About this task — Copy the records below exactly.
(Records)
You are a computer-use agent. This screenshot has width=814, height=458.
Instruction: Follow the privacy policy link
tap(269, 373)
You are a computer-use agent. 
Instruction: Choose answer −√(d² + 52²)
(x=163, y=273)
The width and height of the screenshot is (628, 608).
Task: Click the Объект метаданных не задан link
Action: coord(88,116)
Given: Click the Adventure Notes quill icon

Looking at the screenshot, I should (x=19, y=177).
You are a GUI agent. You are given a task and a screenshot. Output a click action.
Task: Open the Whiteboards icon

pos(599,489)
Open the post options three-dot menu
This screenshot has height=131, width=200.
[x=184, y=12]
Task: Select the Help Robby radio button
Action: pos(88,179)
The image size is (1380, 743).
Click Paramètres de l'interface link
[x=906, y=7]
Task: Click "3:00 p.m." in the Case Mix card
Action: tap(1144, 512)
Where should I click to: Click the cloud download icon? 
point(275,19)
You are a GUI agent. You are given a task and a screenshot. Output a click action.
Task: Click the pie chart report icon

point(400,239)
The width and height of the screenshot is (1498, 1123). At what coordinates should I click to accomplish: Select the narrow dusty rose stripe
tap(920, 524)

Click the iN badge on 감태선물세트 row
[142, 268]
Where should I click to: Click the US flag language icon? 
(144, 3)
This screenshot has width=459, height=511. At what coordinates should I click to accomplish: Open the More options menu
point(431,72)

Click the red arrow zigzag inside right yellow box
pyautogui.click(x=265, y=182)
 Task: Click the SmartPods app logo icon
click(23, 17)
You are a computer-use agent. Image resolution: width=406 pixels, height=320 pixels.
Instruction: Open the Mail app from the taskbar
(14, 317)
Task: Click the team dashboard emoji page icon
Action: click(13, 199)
(End Records)
Exercise solution —
You are a computer-use agent. This screenshot has width=814, height=458.
Instruction: Follow the privacy policy link
tap(269, 373)
You are a computer-use agent. 
Instruction: Choose answer −√(d² + 52²)
(x=163, y=273)
The width and height of the screenshot is (628, 608).
Task: Click the Объект метаданных не задан link
Action: coord(88,116)
Given: Click the Adventure Notes quill icon

Looking at the screenshot, I should (x=19, y=177).
You are a GUI agent. You are given a task and a screenshot. Output a click action.
Task: Open the Whiteboards icon

pos(599,489)
Open the post options three-dot menu
This screenshot has height=131, width=200.
[x=184, y=12]
Task: Select the Help Robby radio button
Action: pos(88,179)
The image size is (1380, 743).
Click Paramètres de l'interface link
[x=906, y=7]
Task: Click "3:00 p.m." in the Case Mix card
Action: tap(1144, 512)
Where should I click to: Click the cloud download icon? 
point(275,19)
You are a GUI agent. You are given a task and a screenshot. Output a click action.
Task: Click the pie chart report icon

point(400,239)
The width and height of the screenshot is (1498, 1123). At what coordinates should I click to accomplish: Select the narrow dusty rose stripe
tap(920, 524)

Click the iN badge on 감태선물세트 row
[142, 268]
Where should I click to: Click the US flag language icon? 
(144, 3)
This screenshot has width=459, height=511. At what coordinates should I click to accomplish: Open the More options menu
point(431,72)

Click the red arrow zigzag inside right yellow box
pyautogui.click(x=265, y=182)
 Task: Click the SmartPods app logo icon
click(23, 17)
You are a computer-use agent. Image resolution: width=406 pixels, height=320 pixels.
Instruction: Open the Mail app from the taskbar
(14, 317)
Task: Click the team dashboard emoji page icon
Action: click(13, 199)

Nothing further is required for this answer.